Work required: Copy every record exactly. Nothing may be skipped.

[Stored data]

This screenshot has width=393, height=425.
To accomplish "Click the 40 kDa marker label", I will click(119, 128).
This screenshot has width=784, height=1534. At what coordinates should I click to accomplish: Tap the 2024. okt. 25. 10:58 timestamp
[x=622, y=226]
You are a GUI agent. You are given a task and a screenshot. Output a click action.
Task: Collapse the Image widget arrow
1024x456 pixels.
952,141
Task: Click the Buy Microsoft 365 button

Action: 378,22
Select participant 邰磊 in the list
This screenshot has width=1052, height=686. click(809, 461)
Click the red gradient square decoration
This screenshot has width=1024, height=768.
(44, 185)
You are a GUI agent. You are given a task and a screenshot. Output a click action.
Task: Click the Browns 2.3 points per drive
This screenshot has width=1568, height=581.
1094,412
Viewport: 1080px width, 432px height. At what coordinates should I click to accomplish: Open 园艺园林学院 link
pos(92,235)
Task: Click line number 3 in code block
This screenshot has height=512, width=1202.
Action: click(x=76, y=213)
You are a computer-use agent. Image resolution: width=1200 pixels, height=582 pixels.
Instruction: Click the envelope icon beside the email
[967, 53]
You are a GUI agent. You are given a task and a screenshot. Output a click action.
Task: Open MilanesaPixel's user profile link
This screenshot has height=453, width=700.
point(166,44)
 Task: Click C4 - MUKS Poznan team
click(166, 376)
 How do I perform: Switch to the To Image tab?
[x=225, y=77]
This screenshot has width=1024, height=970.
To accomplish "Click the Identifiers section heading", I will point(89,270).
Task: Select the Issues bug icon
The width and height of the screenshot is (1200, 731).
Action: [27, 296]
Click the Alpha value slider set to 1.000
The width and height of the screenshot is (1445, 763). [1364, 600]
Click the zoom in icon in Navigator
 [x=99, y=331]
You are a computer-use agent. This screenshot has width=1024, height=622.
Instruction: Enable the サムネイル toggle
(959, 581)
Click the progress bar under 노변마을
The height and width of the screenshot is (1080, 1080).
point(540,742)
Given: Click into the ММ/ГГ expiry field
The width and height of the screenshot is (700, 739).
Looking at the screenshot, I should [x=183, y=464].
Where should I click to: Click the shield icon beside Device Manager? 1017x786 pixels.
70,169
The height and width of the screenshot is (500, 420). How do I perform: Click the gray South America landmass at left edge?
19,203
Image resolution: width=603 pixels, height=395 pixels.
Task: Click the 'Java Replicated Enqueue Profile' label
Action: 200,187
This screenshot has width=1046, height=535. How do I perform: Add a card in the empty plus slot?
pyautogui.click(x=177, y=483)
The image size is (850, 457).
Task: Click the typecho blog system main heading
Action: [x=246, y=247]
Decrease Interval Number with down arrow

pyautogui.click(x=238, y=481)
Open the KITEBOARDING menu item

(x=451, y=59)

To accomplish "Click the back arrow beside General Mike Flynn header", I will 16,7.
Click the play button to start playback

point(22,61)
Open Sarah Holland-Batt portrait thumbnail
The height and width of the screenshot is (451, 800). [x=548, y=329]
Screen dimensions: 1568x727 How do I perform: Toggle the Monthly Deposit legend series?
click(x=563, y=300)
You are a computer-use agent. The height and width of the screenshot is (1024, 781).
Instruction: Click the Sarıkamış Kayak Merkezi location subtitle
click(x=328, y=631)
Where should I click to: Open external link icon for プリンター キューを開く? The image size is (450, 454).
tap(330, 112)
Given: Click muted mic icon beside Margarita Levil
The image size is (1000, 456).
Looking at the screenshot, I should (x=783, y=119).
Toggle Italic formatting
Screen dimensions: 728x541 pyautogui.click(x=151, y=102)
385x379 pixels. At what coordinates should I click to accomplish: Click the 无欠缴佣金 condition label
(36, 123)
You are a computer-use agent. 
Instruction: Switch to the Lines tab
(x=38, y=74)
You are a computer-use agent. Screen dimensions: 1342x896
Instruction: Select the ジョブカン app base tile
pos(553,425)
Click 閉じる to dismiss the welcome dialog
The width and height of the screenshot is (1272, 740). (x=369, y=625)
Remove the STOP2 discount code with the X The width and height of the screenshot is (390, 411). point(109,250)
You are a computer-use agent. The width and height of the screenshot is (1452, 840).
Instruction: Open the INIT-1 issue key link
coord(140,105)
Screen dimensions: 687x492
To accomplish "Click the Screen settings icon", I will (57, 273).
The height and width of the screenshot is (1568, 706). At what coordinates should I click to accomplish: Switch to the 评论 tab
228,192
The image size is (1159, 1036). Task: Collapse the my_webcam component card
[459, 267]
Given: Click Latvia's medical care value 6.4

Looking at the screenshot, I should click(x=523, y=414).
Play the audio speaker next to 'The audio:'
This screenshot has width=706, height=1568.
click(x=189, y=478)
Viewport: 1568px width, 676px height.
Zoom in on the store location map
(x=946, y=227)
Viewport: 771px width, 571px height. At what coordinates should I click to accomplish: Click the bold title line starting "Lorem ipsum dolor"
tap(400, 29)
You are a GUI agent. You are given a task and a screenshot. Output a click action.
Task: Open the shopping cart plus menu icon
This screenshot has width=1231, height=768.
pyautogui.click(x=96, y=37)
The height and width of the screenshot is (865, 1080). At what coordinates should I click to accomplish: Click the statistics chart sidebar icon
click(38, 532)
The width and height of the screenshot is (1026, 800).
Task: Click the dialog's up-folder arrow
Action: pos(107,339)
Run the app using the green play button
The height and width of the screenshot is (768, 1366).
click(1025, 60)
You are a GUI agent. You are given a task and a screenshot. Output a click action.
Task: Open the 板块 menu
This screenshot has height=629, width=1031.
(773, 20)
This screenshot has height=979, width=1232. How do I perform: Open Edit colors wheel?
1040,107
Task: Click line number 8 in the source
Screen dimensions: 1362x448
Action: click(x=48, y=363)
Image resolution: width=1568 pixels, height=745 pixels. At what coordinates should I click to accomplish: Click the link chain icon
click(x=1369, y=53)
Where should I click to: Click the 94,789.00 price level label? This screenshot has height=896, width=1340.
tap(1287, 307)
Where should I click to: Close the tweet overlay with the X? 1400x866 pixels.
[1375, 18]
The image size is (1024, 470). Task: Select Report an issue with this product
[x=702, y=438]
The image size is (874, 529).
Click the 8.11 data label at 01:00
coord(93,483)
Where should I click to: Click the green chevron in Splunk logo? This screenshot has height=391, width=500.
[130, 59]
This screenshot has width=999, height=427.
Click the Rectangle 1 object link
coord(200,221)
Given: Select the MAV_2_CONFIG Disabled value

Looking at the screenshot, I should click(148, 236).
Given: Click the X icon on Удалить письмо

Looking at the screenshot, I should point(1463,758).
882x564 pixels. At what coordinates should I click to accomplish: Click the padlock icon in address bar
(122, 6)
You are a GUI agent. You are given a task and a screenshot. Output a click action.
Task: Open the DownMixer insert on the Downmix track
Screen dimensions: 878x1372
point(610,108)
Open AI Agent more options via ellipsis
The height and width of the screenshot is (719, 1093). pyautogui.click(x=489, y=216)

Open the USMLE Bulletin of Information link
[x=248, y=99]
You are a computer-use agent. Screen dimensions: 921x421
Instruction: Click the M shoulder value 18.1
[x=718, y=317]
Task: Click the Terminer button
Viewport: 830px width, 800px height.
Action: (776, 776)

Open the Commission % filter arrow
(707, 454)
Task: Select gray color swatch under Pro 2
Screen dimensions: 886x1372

Task answer:
This screenshot has width=393, height=425.
To accomplish "Click the 40 kDa marker label", I will click(119, 128).
This screenshot has width=784, height=1534. At what coordinates should I click to accomplish: Tap the 2024. okt. 25. 10:58 timestamp
[x=622, y=226]
You are a GUI agent. You are given a task and a screenshot. Output a click action.
Task: Collapse the Image widget arrow
1024x456 pixels.
952,141
Task: Click the Buy Microsoft 365 button

Action: 378,22
Select participant 邰磊 in the list
This screenshot has width=1052, height=686. click(809, 461)
Click the red gradient square decoration
This screenshot has width=1024, height=768.
(44, 185)
You are a GUI agent. You are given a task and a screenshot. Output a click action.
Task: Click the Browns 2.3 points per drive
This screenshot has width=1568, height=581.
1094,412
Viewport: 1080px width, 432px height. At what coordinates should I click to accomplish: Open 园艺园林学院 link
pos(92,235)
Task: Click line number 3 in code block
This screenshot has height=512, width=1202.
Action: click(x=76, y=213)
You are a computer-use agent. Image resolution: width=1200 pixels, height=582 pixels.
Instruction: Click the envelope icon beside the email
[967, 53]
You are a GUI agent. You are given a task and a screenshot. Output a click action.
Task: Open MilanesaPixel's user profile link
This screenshot has height=453, width=700.
point(166,44)
 Task: Click C4 - MUKS Poznan team
click(166, 376)
 How do I perform: Switch to the To Image tab?
[x=225, y=77]
This screenshot has width=1024, height=970.
To accomplish "Click the Identifiers section heading", I will point(89,270).
Task: Select the Issues bug icon
The width and height of the screenshot is (1200, 731).
Action: [27, 296]
Click the Alpha value slider set to 1.000
The width and height of the screenshot is (1445, 763). [1364, 600]
Click the zoom in icon in Navigator
 [x=99, y=331]
You are a computer-use agent. This screenshot has width=1024, height=622.
Instruction: Enable the サムネイル toggle
(959, 581)
Click the progress bar under 노변마을
The height and width of the screenshot is (1080, 1080).
point(540,742)
Given: Click into the ММ/ГГ expiry field
The width and height of the screenshot is (700, 739).
Looking at the screenshot, I should [x=183, y=464].
Where should I click to: Click the shield icon beside Device Manager? 1017x786 pixels.
70,169
The height and width of the screenshot is (500, 420). How do I perform: Click the gray South America landmass at left edge?
19,203
Image resolution: width=603 pixels, height=395 pixels.
Task: Click the 'Java Replicated Enqueue Profile' label
Action: 200,187
This screenshot has width=1046, height=535. How do I perform: Add a card in the empty plus slot?
pyautogui.click(x=177, y=483)
The image size is (850, 457).
Task: Click the typecho blog system main heading
Action: [x=246, y=247]
Decrease Interval Number with down arrow

pyautogui.click(x=238, y=481)
Open the KITEBOARDING menu item

(x=451, y=59)

To accomplish "Click the back arrow beside General Mike Flynn header", I will 16,7.
Click the play button to start playback

point(22,61)
Open Sarah Holland-Batt portrait thumbnail
The height and width of the screenshot is (451, 800). [x=548, y=329]
Screen dimensions: 1568x727 How do I perform: Toggle the Monthly Deposit legend series?
click(x=563, y=300)
You are a computer-use agent. The height and width of the screenshot is (1024, 781).
Instruction: Click the Sarıkamış Kayak Merkezi location subtitle
click(x=328, y=631)
Where should I click to: Open external link icon for プリンター キューを開く? The image size is (450, 454).
tap(330, 112)
Given: Click muted mic icon beside Margarita Levil
The image size is (1000, 456).
Looking at the screenshot, I should (x=783, y=119).
Toggle Italic formatting
Screen dimensions: 728x541 pyautogui.click(x=151, y=102)
385x379 pixels. At what coordinates should I click to accomplish: Click the 无欠缴佣金 condition label
(36, 123)
You are a computer-use agent. 
Instruction: Switch to the Lines tab
(x=38, y=74)
You are a computer-use agent. Screen dimensions: 1342x896
Instruction: Select the ジョブカン app base tile
pos(553,425)
Click 閉じる to dismiss the welcome dialog
The width and height of the screenshot is (1272, 740). (x=369, y=625)
Remove the STOP2 discount code with the X The width and height of the screenshot is (390, 411). point(109,250)
You are a computer-use agent. The width and height of the screenshot is (1452, 840).
Instruction: Open the INIT-1 issue key link
coord(140,105)
Screen dimensions: 687x492
To accomplish "Click the Screen settings icon", I will (57, 273).
The height and width of the screenshot is (1568, 706). At what coordinates should I click to accomplish: Switch to the 评论 tab
228,192
The image size is (1159, 1036). Task: Collapse the my_webcam component card
[459, 267]
Given: Click Latvia's medical care value 6.4

Looking at the screenshot, I should click(x=523, y=414).
Play the audio speaker next to 'The audio:'
This screenshot has width=706, height=1568.
click(x=189, y=478)
Viewport: 1568px width, 676px height.
Zoom in on the store location map
(x=946, y=227)
Viewport: 771px width, 571px height. At what coordinates should I click to accomplish: Click the bold title line starting "Lorem ipsum dolor"
tap(400, 29)
You are a GUI agent. You are given a task and a screenshot. Output a click action.
Task: Open the shopping cart plus menu icon
This screenshot has width=1231, height=768.
pyautogui.click(x=96, y=37)
The height and width of the screenshot is (865, 1080). At what coordinates should I click to accomplish: Click the statistics chart sidebar icon
click(38, 532)
The width and height of the screenshot is (1026, 800).
Task: Click the dialog's up-folder arrow
Action: pos(107,339)
Run the app using the green play button
The height and width of the screenshot is (768, 1366).
click(1025, 60)
You are a GUI agent. You are given a task and a screenshot. Output a click action.
Task: Open the 板块 menu
This screenshot has height=629, width=1031.
(773, 20)
This screenshot has height=979, width=1232. How do I perform: Open Edit colors wheel?
1040,107
Task: Click line number 8 in the source
Screen dimensions: 1362x448
Action: click(x=48, y=363)
Image resolution: width=1568 pixels, height=745 pixels. At what coordinates should I click to accomplish: Click the link chain icon
click(x=1369, y=53)
Where should I click to: Click the 94,789.00 price level label? This screenshot has height=896, width=1340.
tap(1287, 307)
Where should I click to: Close the tweet overlay with the X? 1400x866 pixels.
[1375, 18]
The image size is (1024, 470). Task: Select Report an issue with this product
[x=702, y=438]
The image size is (874, 529).
Click the 8.11 data label at 01:00
coord(93,483)
Where should I click to: Click the green chevron in Splunk logo? This screenshot has height=391, width=500.
[130, 59]
This screenshot has width=999, height=427.
Click the Rectangle 1 object link
coord(200,221)
Given: Select the MAV_2_CONFIG Disabled value

Looking at the screenshot, I should click(148, 236).
Given: Click the X icon on Удалить письмо

Looking at the screenshot, I should point(1463,758).
882x564 pixels. At what coordinates should I click to accomplish: Click the padlock icon in address bar
(122, 6)
You are a GUI agent. You are given a task and a screenshot. Output a click action.
Task: Open the DownMixer insert on the Downmix track
Screen dimensions: 878x1372
point(610,108)
Open AI Agent more options via ellipsis
The height and width of the screenshot is (719, 1093). pyautogui.click(x=489, y=216)

Open the USMLE Bulletin of Information link
[x=248, y=99]
You are a computer-use agent. Screen dimensions: 921x421
Instruction: Click the M shoulder value 18.1
[x=718, y=317]
Task: Click the Terminer button
Viewport: 830px width, 800px height.
Action: (776, 776)

Open the Commission % filter arrow
(707, 454)
Task: Select gray color swatch under Pro 2
Screen dimensions: 886x1372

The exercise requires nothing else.